# [EXERCISE]
Copies of all lines containing the string "computer" are needed from the data below.

=======

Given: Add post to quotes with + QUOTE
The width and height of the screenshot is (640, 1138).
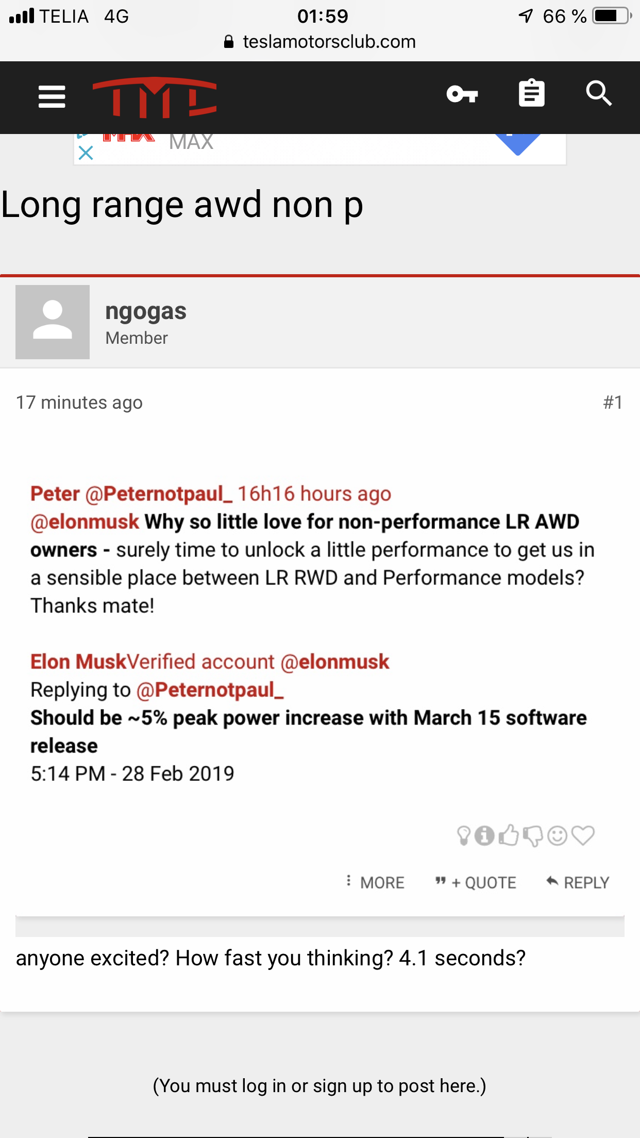Looking at the screenshot, I should click(x=476, y=882).

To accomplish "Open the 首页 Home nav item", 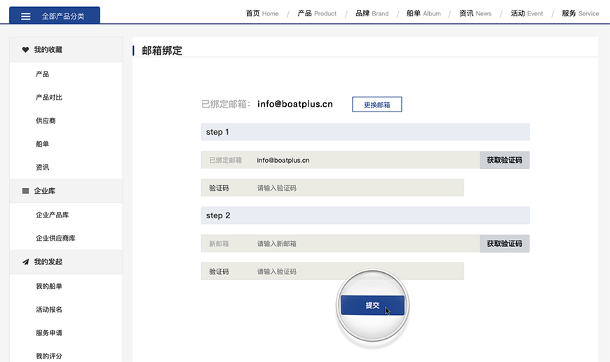I will click(x=262, y=13).
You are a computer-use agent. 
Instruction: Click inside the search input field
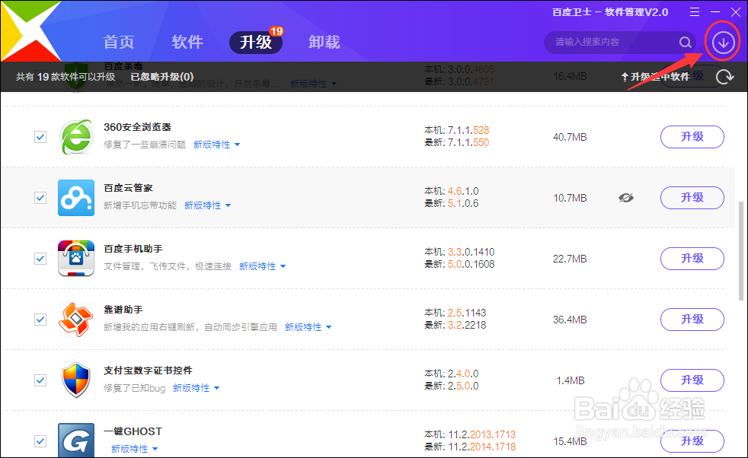tap(609, 43)
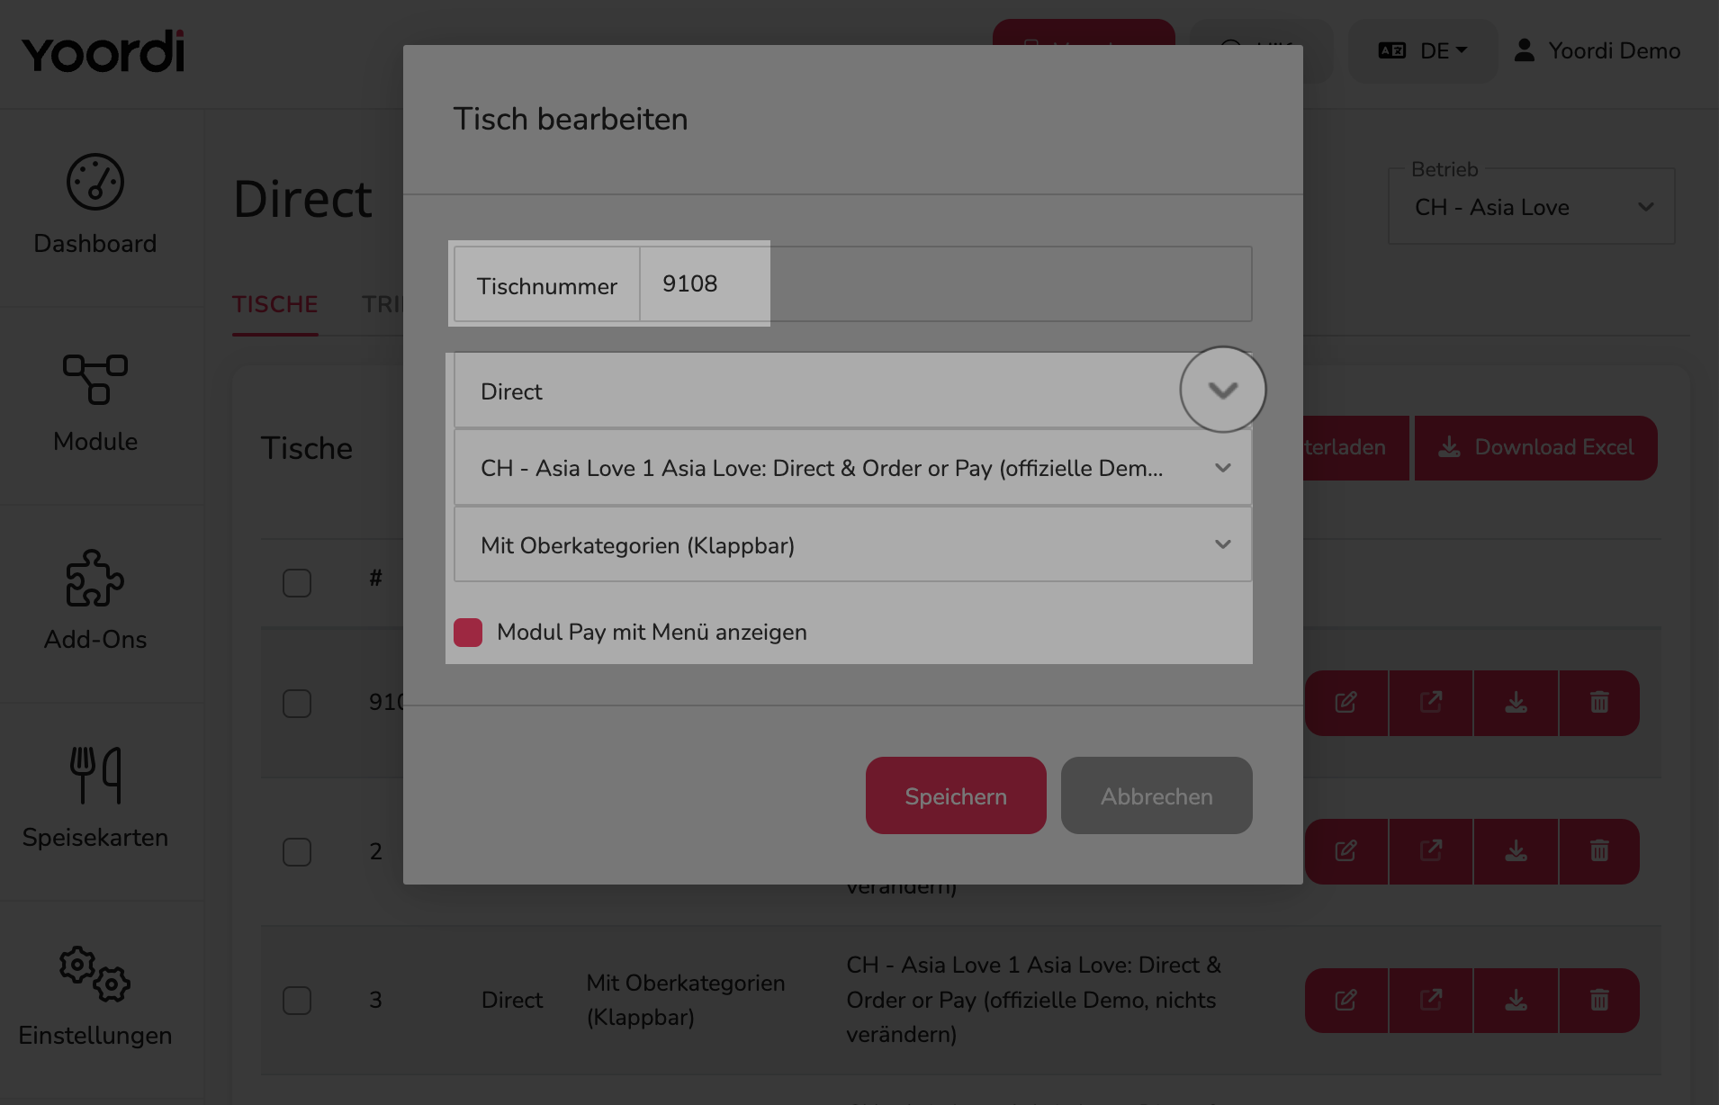
Task: Click open-external icon in first table row
Action: (1431, 702)
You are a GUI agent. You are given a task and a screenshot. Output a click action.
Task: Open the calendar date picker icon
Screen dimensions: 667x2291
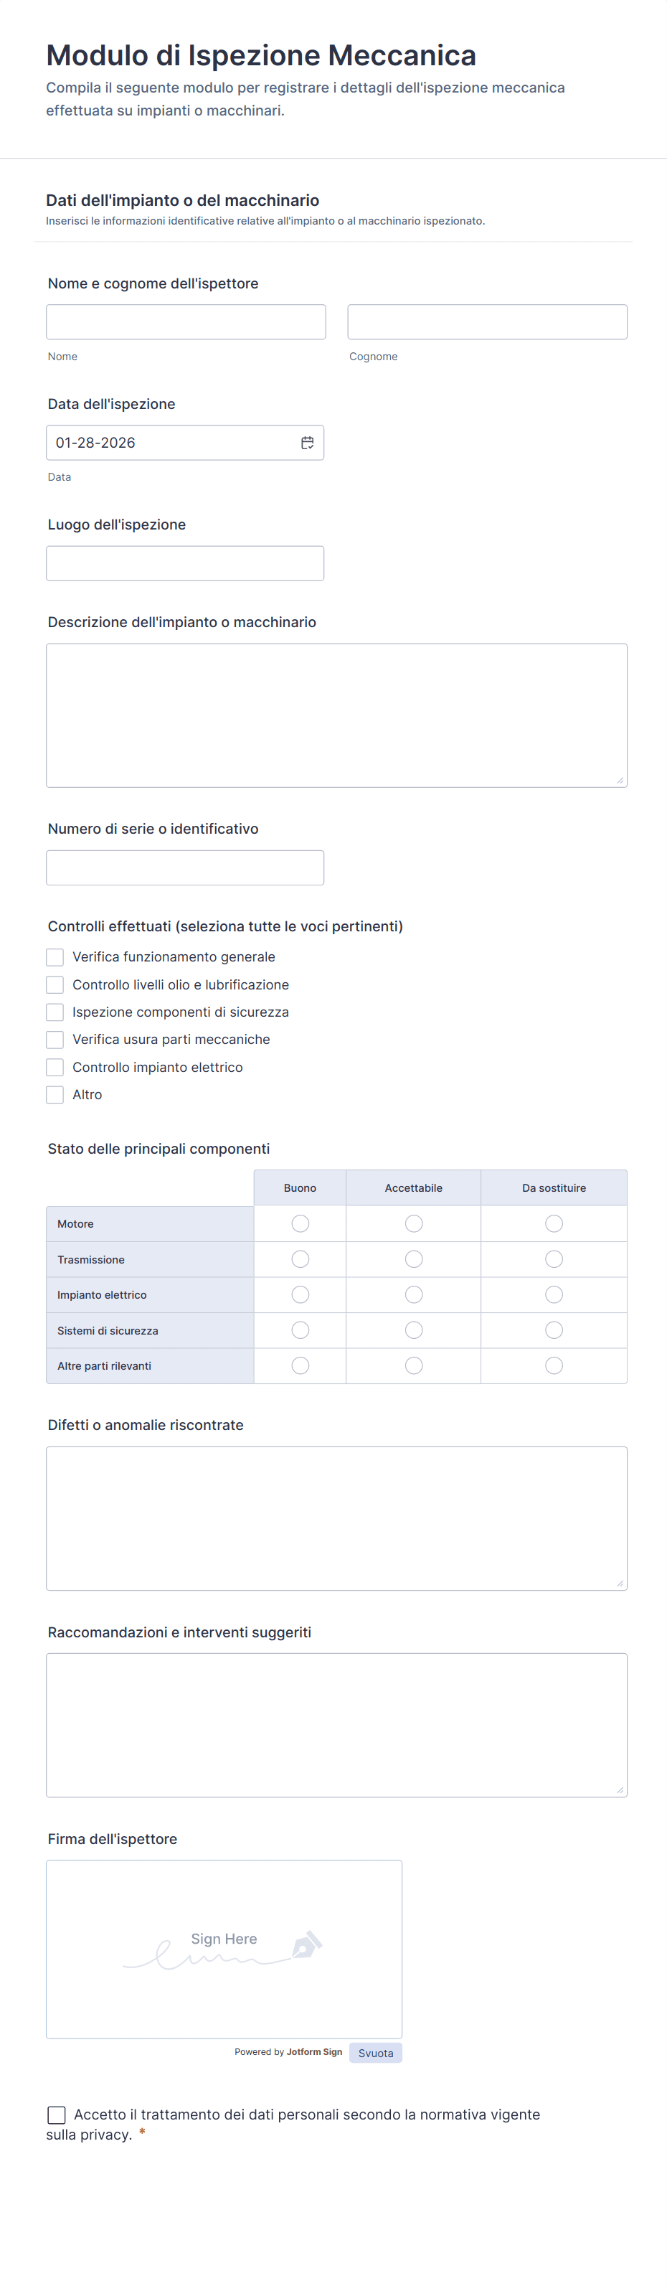(307, 443)
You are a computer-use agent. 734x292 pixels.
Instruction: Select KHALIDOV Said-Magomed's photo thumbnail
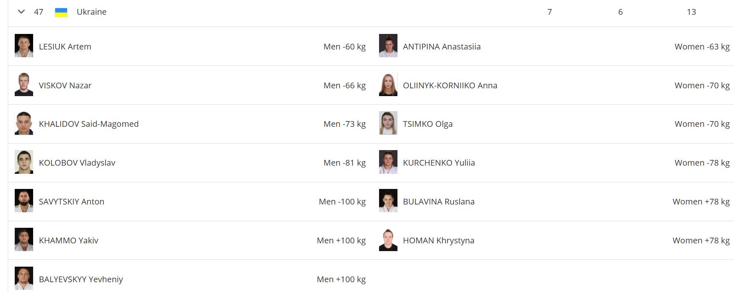click(24, 124)
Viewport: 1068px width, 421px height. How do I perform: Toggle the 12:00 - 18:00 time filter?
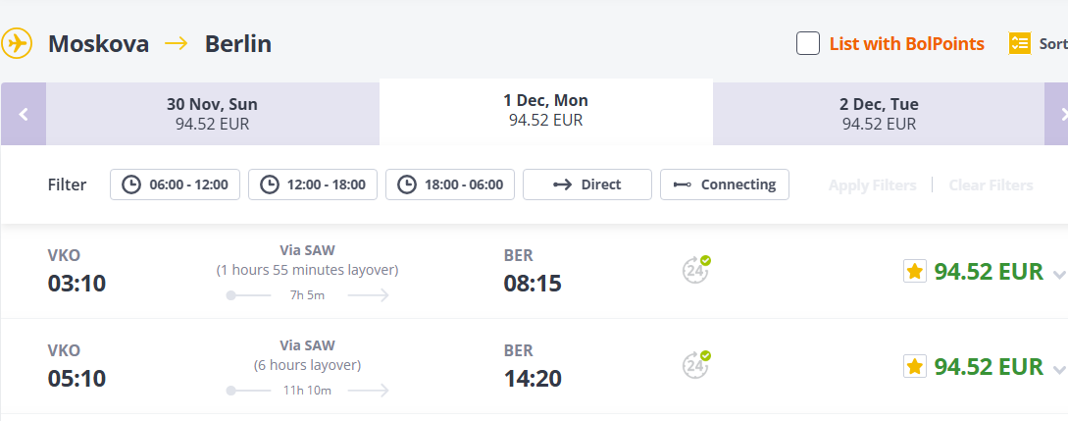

=======

# [RESULT OF THE TASK]
You are a computer-use agent. 
You are a computer-use agent. 734x292 pixels.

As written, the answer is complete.